Surface deformation detected by the space-observed small baseline SAR interferometry over permafrost environment in Tibet Plateau, China
F. Chen1,2 and H. Lin21Center for Earth Observation and Digital Earth, Chinese Academy of Sciences, No. 9 Dengzhuang South Road, Haidian District, Beijing 100094, China 2Institute of Space and Earth Information Science, The Chinese University of Hong Kong, Shatin, N.T., Hong Kong, China
Received: 08 Aug 2012 – Accepted for review: 10 Sep 2012 – Discussion started: 24 Sep 2012
Abstract. The evolution of permafrost and the active layer is highly related to climate change because of its feedback effects involving water and carbon storage. In this study, we firstly examined the relationship of regional water balance, geomorphological process and anthropogenic activities by means of Small Baseline Synthetic Aperture Radar Interferometry (SB-InSAR) to monitor the surface movements overlaid on the permafrost of Tibet Plateau (TP), China, using 3.5-yr observation span of L-band ALOS PALSAR data (June, 2007 to December, 2010). The estimated displacements (primarily in the range of −30 mm yr−1 to 30 mm yr−1) and time-series implied evolutions of the active layer and permafrost beneath.

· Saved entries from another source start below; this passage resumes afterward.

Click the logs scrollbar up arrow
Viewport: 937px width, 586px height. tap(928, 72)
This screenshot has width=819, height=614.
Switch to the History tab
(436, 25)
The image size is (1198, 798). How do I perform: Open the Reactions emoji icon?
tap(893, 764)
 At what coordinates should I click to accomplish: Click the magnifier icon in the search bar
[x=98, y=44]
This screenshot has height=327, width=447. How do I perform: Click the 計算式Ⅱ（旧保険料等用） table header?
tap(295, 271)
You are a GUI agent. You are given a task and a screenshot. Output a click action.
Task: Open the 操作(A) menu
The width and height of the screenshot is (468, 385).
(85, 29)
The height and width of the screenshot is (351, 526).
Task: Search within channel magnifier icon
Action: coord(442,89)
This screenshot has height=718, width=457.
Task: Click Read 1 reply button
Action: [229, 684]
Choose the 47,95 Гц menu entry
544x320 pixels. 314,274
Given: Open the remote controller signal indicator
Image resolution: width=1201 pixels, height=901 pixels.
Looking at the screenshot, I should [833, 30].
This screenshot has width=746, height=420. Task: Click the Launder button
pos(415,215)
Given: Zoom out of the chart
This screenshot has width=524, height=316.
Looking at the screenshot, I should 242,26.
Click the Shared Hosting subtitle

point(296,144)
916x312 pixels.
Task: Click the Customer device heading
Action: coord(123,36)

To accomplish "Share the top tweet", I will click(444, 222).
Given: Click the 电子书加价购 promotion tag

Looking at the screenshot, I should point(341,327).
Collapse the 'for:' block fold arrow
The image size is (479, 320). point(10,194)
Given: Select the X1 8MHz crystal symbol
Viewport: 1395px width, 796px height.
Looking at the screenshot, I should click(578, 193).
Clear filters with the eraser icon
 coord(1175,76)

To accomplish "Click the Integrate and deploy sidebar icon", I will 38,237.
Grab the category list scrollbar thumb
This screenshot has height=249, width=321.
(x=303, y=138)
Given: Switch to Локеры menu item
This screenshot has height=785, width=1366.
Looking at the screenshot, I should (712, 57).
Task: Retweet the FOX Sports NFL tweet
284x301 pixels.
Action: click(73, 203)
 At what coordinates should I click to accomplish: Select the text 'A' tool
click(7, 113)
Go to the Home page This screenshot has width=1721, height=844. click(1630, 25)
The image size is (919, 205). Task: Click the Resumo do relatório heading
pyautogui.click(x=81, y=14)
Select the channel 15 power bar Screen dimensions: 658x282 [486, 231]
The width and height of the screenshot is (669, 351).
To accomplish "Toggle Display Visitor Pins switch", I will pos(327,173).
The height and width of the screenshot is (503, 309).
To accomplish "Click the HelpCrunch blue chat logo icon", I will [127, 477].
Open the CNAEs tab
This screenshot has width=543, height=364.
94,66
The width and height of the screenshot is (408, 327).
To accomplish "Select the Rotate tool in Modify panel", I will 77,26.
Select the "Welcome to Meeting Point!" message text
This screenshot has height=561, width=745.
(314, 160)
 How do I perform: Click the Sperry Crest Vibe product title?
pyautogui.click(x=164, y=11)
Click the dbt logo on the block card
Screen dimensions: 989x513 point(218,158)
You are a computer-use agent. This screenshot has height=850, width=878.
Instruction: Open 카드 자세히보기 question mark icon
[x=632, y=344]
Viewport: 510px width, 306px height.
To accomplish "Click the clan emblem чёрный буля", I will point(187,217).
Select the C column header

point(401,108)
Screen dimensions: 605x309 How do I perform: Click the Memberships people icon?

The motion trend along slopes was complicated, and thus interdisciplinary interpretations were required. Water level variations of inland lakes were then detected, although further investigations were required for validation. Anthropogenic influences on this frail permafrost environment were significant, proved by the remarkable surface settlement along the embankment of Qinghai-Tibet Railway. Consequently, it is crucial and necessary to monitor this arid and cold plateau owing to the combination of climate change, geo-hazards prediction as well as the regional sustainable development.
Chen, F. and Lin, H.: Surface deformation detected by the space-observed small baseline SAR interferometry over permafrost environment in Tibet Plateau, China, The Cryosphere Discuss., 6, 4071-4099, doi:10.5194/tcd-6-4071-2012, 2012.